Given task
From the listing below, pull out verbatim the part that opens with the line containing "The width and height of the screenshot is (1000, 813)." and closes with the line containing "(x=806, y=25)", including both of those lines.

Given records
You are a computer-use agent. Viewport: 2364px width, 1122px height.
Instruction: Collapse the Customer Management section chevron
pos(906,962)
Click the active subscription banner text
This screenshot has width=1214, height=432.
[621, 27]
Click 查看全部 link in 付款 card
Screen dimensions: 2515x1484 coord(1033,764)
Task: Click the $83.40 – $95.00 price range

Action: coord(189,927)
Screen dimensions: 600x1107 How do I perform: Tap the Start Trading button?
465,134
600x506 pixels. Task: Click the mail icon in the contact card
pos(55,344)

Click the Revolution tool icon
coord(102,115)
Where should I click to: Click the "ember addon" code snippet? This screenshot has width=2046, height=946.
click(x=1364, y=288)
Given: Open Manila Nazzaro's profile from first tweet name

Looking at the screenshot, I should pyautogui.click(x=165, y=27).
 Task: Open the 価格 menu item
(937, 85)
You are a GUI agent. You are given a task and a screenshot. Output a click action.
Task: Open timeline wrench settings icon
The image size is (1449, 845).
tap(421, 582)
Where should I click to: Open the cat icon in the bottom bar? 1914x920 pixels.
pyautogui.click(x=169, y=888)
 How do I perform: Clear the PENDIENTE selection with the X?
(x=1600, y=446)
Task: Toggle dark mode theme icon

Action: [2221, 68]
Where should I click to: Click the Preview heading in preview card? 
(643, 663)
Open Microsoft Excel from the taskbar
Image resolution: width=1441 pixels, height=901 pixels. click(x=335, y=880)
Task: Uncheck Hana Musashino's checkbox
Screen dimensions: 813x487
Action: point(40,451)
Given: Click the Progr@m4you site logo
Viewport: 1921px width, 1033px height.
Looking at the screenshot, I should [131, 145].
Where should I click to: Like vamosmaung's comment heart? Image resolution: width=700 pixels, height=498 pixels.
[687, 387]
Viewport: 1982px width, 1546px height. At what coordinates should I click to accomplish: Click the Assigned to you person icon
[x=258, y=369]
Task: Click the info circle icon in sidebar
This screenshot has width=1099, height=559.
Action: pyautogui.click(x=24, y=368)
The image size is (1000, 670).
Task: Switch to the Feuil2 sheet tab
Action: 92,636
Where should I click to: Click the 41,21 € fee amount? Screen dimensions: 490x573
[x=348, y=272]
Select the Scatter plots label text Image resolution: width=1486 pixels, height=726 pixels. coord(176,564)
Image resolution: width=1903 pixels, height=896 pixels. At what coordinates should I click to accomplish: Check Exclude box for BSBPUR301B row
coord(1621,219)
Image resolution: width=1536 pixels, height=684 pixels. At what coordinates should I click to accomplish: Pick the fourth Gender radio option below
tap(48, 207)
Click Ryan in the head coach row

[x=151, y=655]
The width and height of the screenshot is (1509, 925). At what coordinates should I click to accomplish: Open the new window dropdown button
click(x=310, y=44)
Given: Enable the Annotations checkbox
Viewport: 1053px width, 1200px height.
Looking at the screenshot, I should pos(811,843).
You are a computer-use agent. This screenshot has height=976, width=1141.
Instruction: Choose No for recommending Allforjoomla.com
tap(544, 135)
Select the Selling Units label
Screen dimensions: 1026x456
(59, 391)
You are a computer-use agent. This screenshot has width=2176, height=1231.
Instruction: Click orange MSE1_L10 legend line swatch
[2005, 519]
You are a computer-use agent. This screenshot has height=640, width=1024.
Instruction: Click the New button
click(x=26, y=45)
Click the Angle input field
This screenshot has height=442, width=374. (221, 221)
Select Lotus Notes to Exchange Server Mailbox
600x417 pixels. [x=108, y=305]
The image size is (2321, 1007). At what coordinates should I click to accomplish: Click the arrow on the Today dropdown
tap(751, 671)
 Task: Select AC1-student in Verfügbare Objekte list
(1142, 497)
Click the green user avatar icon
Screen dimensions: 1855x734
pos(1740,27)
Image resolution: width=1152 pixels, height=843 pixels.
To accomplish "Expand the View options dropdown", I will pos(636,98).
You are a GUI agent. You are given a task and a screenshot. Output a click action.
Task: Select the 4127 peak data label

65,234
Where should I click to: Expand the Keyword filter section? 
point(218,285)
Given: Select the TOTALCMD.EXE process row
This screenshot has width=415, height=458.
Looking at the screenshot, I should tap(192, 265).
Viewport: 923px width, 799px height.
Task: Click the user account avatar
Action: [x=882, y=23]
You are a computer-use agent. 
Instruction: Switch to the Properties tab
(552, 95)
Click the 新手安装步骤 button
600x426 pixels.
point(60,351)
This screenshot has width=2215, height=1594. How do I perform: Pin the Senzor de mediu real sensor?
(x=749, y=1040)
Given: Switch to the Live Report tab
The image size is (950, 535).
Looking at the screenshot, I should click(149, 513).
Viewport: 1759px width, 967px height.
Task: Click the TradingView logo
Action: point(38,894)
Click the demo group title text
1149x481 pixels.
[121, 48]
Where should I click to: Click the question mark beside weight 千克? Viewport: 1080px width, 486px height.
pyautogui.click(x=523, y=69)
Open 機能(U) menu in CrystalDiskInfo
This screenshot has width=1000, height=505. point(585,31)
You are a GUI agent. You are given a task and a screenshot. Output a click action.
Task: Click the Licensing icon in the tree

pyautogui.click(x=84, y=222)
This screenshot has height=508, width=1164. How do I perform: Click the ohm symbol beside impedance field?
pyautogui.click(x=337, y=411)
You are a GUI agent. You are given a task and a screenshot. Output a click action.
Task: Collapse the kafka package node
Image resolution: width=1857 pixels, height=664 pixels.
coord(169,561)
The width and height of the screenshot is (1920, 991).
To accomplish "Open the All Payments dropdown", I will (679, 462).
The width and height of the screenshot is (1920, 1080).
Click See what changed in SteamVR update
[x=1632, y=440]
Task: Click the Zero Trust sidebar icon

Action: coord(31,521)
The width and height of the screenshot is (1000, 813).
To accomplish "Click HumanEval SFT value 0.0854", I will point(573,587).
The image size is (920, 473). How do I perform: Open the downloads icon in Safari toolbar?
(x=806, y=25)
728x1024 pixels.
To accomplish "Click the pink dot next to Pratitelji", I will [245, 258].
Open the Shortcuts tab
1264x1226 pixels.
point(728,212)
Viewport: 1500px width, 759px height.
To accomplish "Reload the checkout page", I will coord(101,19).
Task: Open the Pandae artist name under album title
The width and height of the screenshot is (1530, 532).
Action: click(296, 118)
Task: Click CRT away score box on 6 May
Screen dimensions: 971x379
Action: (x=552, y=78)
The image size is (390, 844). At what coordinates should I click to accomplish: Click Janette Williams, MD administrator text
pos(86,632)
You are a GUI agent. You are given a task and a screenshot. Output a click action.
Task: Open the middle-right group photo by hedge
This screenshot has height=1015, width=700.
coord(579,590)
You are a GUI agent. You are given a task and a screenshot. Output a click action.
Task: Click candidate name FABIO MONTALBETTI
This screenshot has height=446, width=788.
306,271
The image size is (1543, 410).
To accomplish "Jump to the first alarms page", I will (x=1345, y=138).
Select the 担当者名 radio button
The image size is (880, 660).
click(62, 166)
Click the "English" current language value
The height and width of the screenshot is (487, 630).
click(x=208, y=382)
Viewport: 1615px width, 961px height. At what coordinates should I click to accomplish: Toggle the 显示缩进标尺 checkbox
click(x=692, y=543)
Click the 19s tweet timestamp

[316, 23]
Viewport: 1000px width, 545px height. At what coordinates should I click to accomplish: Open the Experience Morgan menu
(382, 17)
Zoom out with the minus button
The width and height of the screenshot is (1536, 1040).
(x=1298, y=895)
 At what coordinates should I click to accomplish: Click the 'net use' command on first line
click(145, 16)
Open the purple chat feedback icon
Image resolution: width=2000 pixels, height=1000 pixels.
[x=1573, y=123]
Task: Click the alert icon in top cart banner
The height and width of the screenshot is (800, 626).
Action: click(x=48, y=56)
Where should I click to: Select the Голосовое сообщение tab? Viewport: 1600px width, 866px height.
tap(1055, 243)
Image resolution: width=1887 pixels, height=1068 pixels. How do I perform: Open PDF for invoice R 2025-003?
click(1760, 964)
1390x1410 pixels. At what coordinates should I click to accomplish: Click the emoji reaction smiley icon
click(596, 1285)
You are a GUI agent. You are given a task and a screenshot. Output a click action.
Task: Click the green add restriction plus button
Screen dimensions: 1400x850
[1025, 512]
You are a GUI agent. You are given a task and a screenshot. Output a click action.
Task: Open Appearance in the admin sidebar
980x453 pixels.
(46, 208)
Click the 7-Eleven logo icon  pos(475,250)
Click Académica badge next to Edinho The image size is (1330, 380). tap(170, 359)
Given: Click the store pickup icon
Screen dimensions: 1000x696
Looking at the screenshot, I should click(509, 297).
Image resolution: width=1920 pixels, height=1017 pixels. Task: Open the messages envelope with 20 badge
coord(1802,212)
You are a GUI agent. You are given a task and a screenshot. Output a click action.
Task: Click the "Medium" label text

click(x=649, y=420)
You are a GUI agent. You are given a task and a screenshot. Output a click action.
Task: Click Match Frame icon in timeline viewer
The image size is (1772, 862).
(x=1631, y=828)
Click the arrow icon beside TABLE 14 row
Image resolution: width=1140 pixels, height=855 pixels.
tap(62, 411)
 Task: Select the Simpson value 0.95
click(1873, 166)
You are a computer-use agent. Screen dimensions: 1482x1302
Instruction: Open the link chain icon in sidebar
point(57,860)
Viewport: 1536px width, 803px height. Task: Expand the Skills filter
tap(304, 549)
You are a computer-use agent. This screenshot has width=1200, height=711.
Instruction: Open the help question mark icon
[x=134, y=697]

Task output
The width and height of the screenshot is (1000, 813).
To accomplish "Click HumanEval SFT value 0.0854", I will point(573,587).
The image size is (920, 473). How do I perform: Open the downloads icon in Safari toolbar?
(x=806, y=25)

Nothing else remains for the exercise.